# [Task statement]
The records below need to be set down again exactly; their images stay out.
==== Given records ====
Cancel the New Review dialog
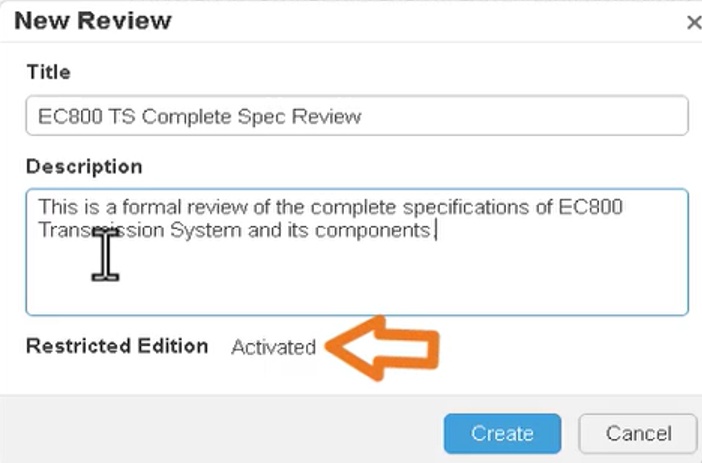Image resolution: width=702 pixels, height=463 pixels. pos(637,433)
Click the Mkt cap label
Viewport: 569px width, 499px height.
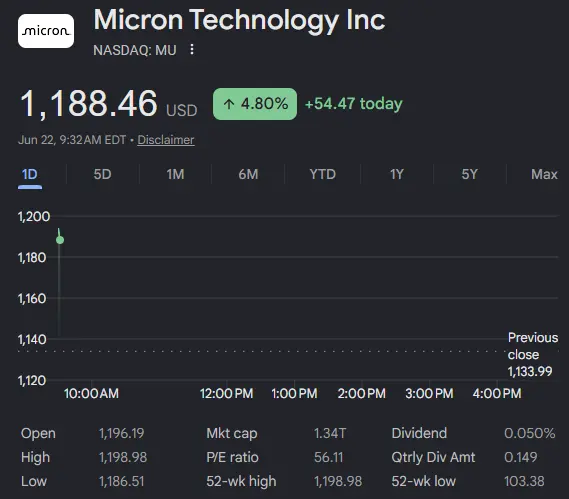click(x=232, y=433)
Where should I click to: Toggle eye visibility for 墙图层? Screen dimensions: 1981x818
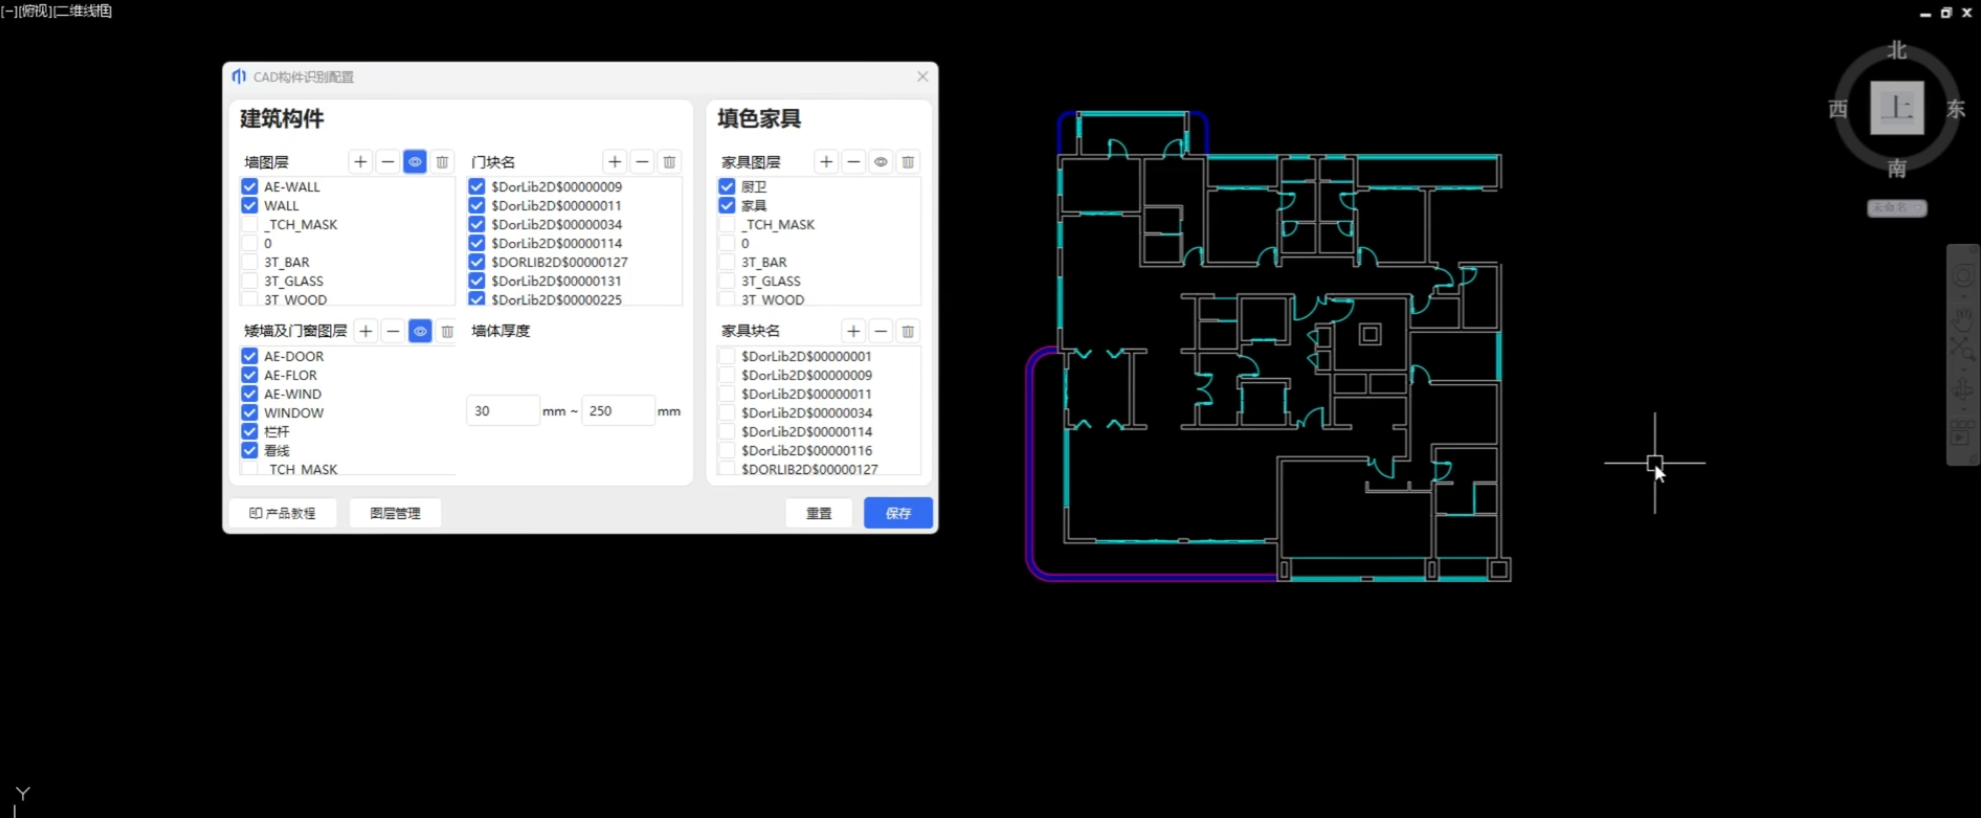coord(415,162)
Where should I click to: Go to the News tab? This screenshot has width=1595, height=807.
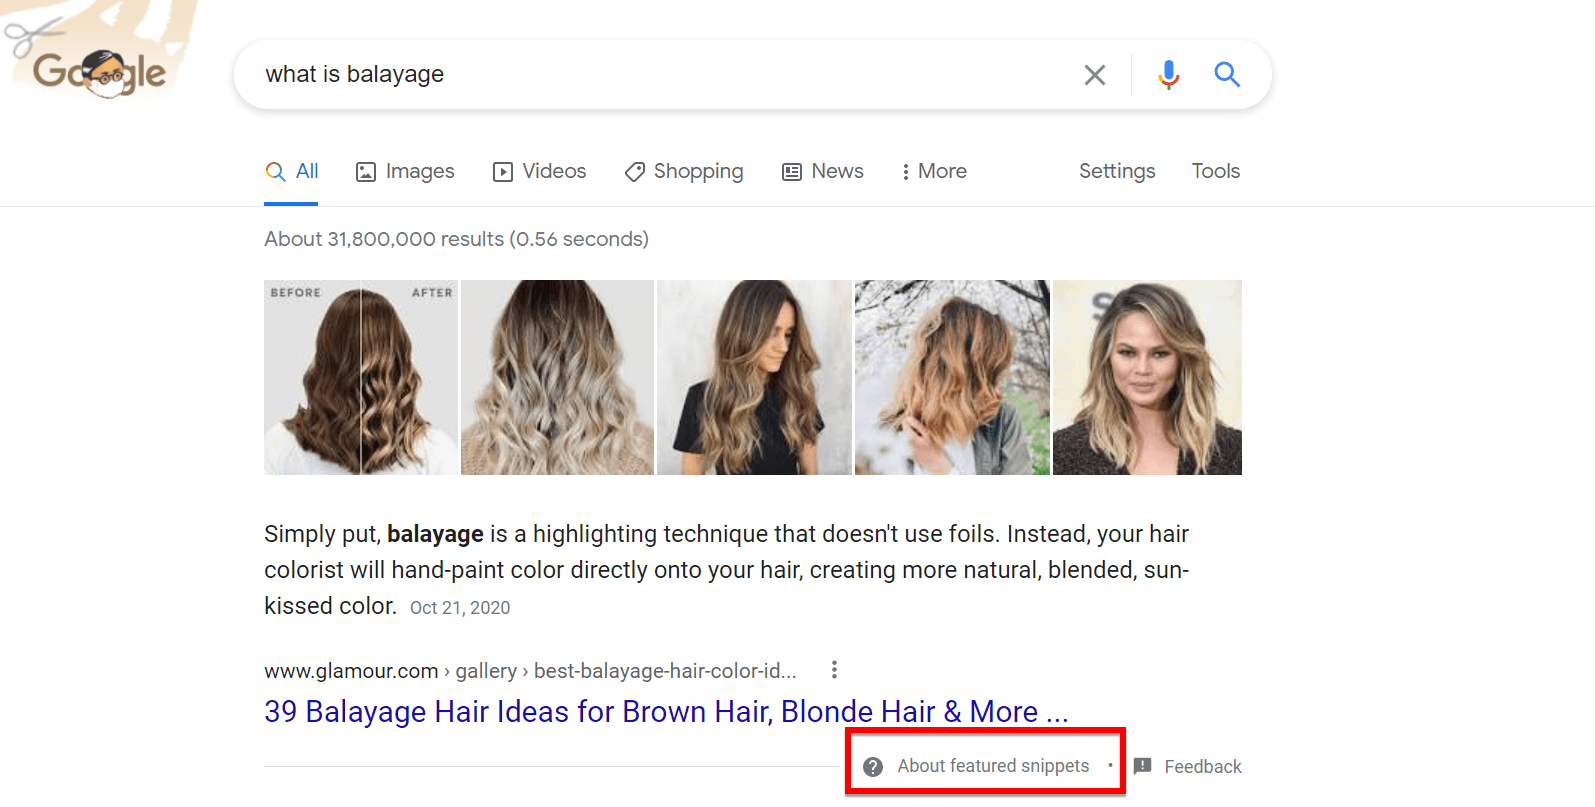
====
# [Response area]
Cancel the New Review dialog
Image resolution: width=702 pixels, height=463 pixels. pos(637,433)
Click the Mkt cap label
Viewport: 569px width, 499px height.
click(x=232, y=433)
Where should I click to: Toggle eye visibility for 墙图层? Screen dimensions: 1981x818
coord(415,162)
Where should I click to: Go to the News tab? This screenshot has width=1595, height=807.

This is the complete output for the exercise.